Anyway, without rambling on too much, the all-encompassing importance of sun worship in Bronze Age Scandinavia changed over the centuries and appears to have lost much of its popularity, however there are more inklings of its importance amongst later pagan worshippers than much of Norse mythology initially suggests, and the Norwegian rune poem sums it up perfectly, “Sun is the light of the world; I bow to its holiness“.
Much like The Sun in tarot, Sowilo speaks of illumination, brightness and victory. It is the bringer of great joy, light and truth; the shadows have been chased away and the cold, harsh need of previous runes like Nauthiz, Isa and Hagalaz are melted away.
The Icelandic rune poem states, “Sun is the sky shield, and a shining radiance, and the nemesis of ice.” This idea of the protective power of the sun as a shield also echoes in the Anglo-Saxon rune poem, where we see the sun as a vigilant guide for those at sea, “The sun guides seafarers who ferry across the fishes bath until the seahorse [ship] brings them to land.”
This idea of protection and guidance has a very different feel to the protection of our attending, ancestral spirits seen in the previous rune. While Algiz represents a protector not quite of this world, existing in liminal space between this and the otherworld, sometimes seen but most often not, the protection of Sowilo is shining and all-apparent. It is in this vein, along with the sun’s holiness expressed in the Norwegian rune poem, that I also feel hints of the power of The Empress. She is life itself, nurturing, protective, abundant and generous, she brings fertility and growth to the land, much like the sun’s rays; she, like Sowilo, is a shining beacon of life that warms her children and promises prosperity.

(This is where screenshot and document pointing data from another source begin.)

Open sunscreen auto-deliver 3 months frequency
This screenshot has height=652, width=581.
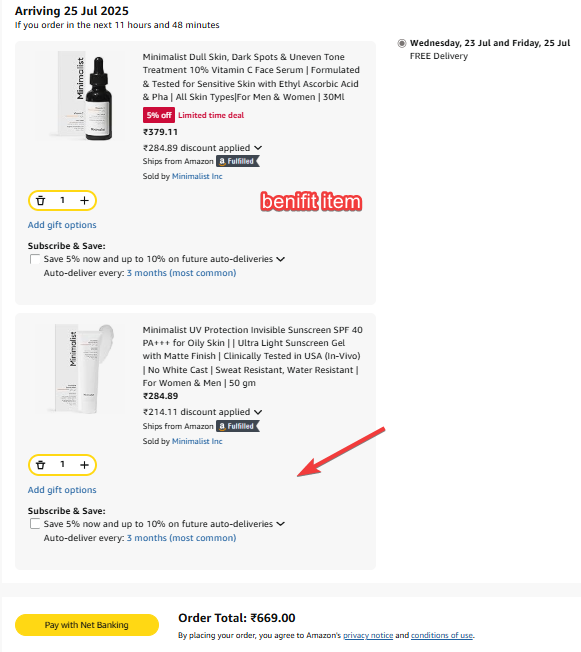[x=181, y=538]
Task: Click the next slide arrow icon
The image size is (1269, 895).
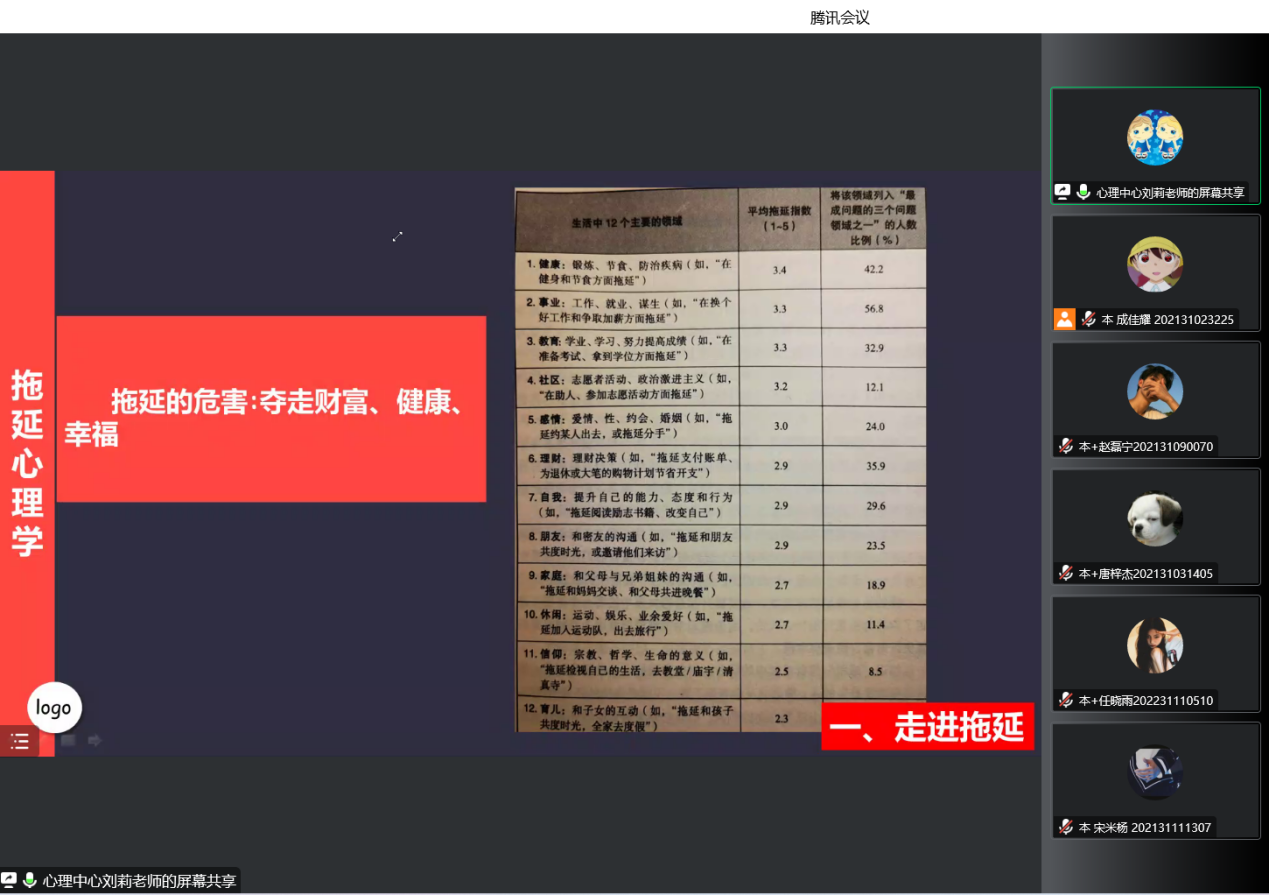Action: [x=95, y=741]
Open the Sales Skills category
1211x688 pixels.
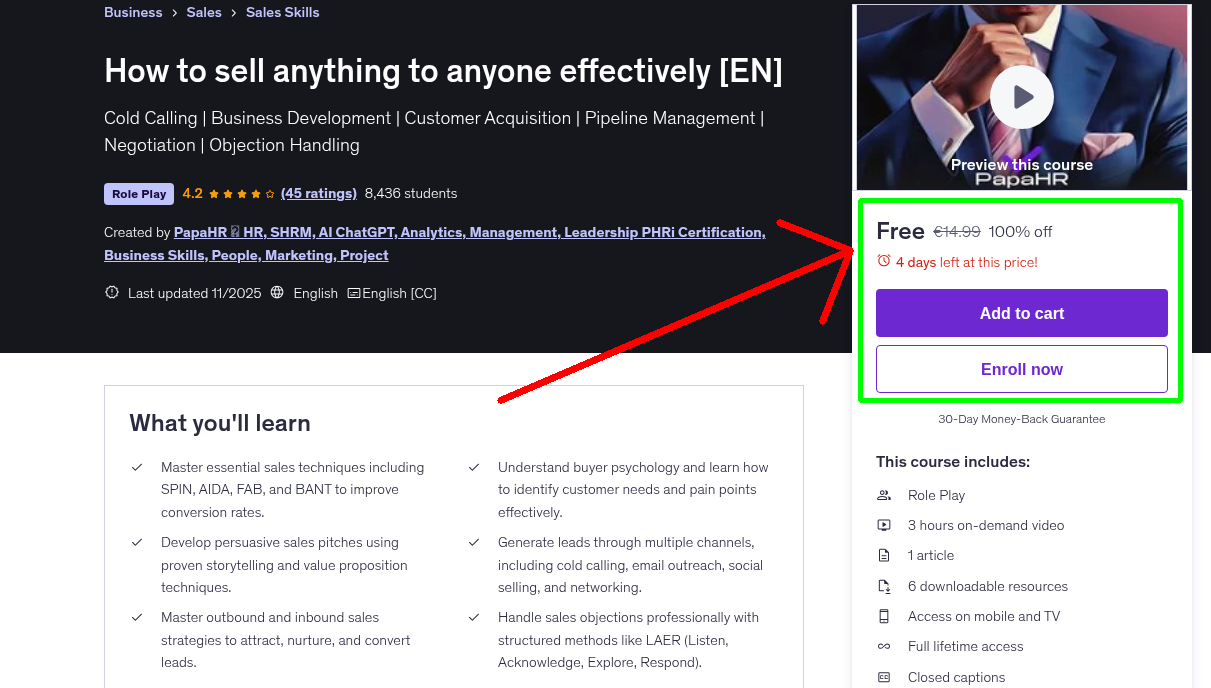coord(282,12)
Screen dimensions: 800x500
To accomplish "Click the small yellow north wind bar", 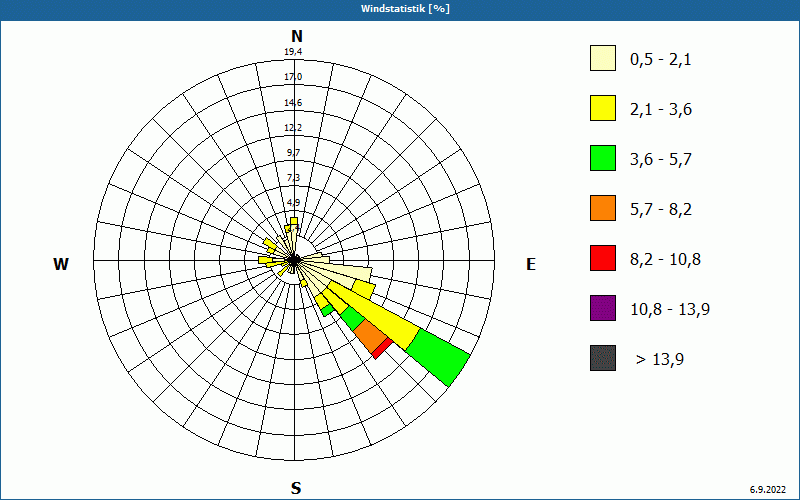I will click(293, 221).
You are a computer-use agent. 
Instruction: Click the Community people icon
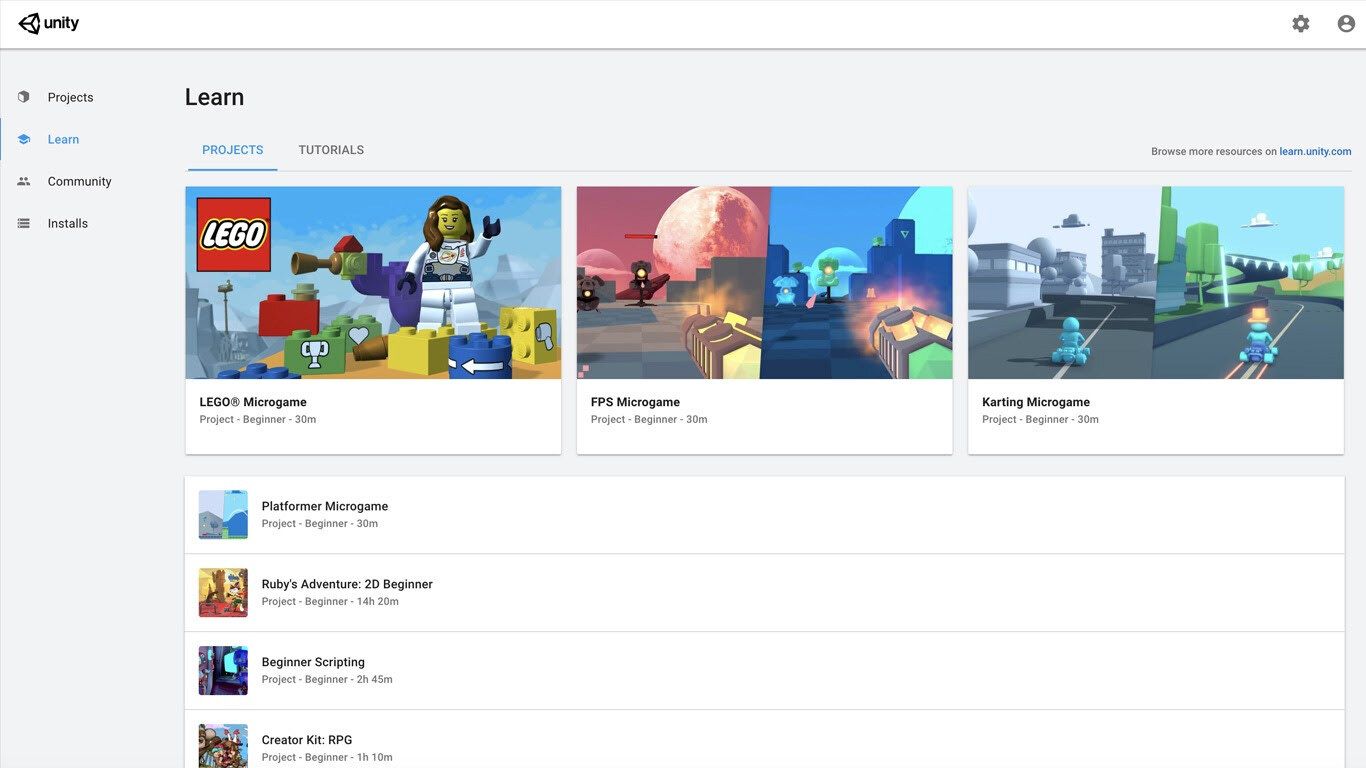pyautogui.click(x=24, y=181)
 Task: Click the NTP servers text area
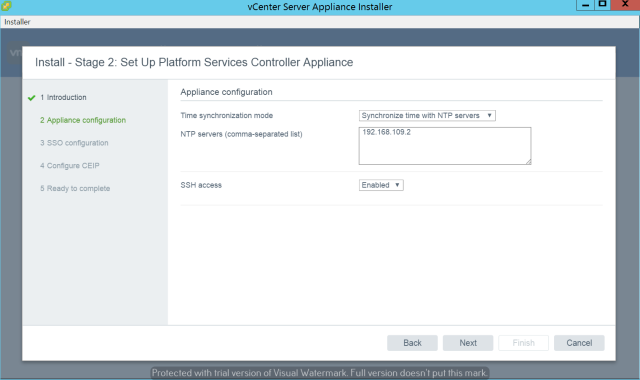click(445, 146)
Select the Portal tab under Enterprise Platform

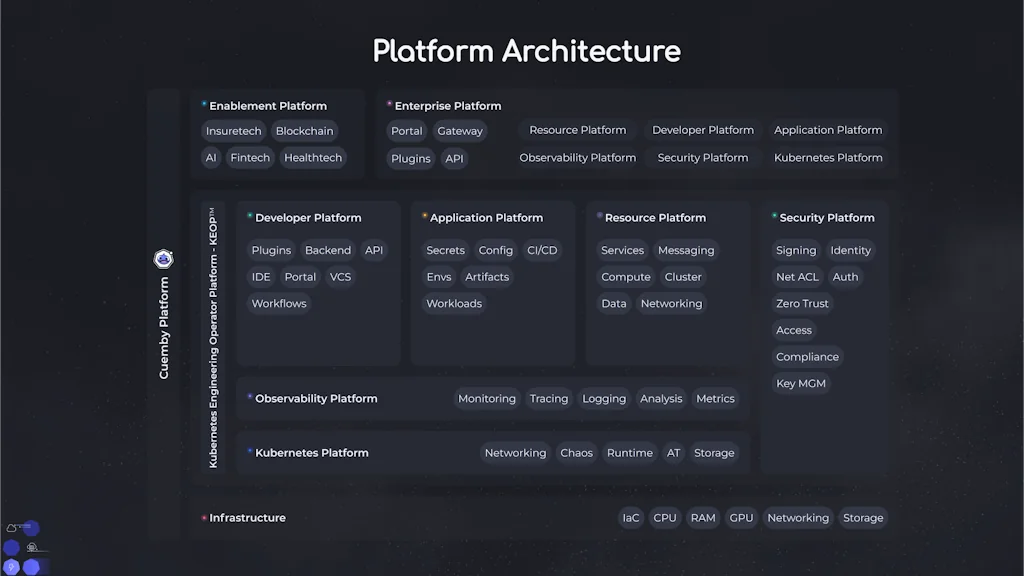[x=406, y=130]
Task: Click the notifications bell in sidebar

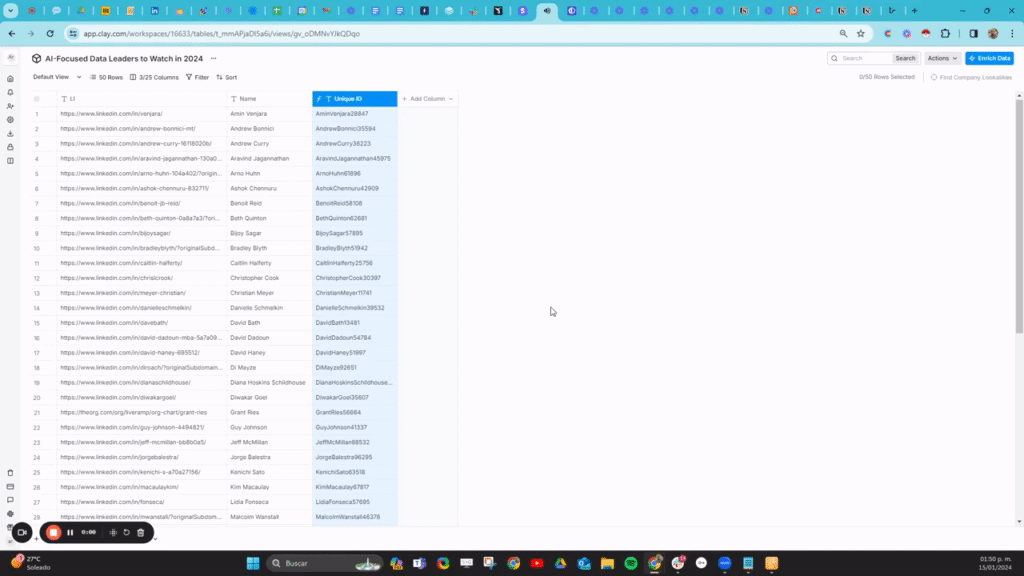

Sowilo, like other runes, cannot appear merkstave (reversed), but in this singular instance I will not be exploring the shadow meanings for this rune (although others do). For me, Sowilo is as good as it gets, it has the power to blast away the negative energies of any number of the more challenging runes – or all of them combined. No matter how dreary a rune-casting may look, the presence of Sowilo gives strong cause for optimism, and the promise that regardless of the difficulties you face, there is a bright, shining, all-encompassing light at the end of the tunnel – life will always prevail, you just have to hold- tight long enough for sunrise.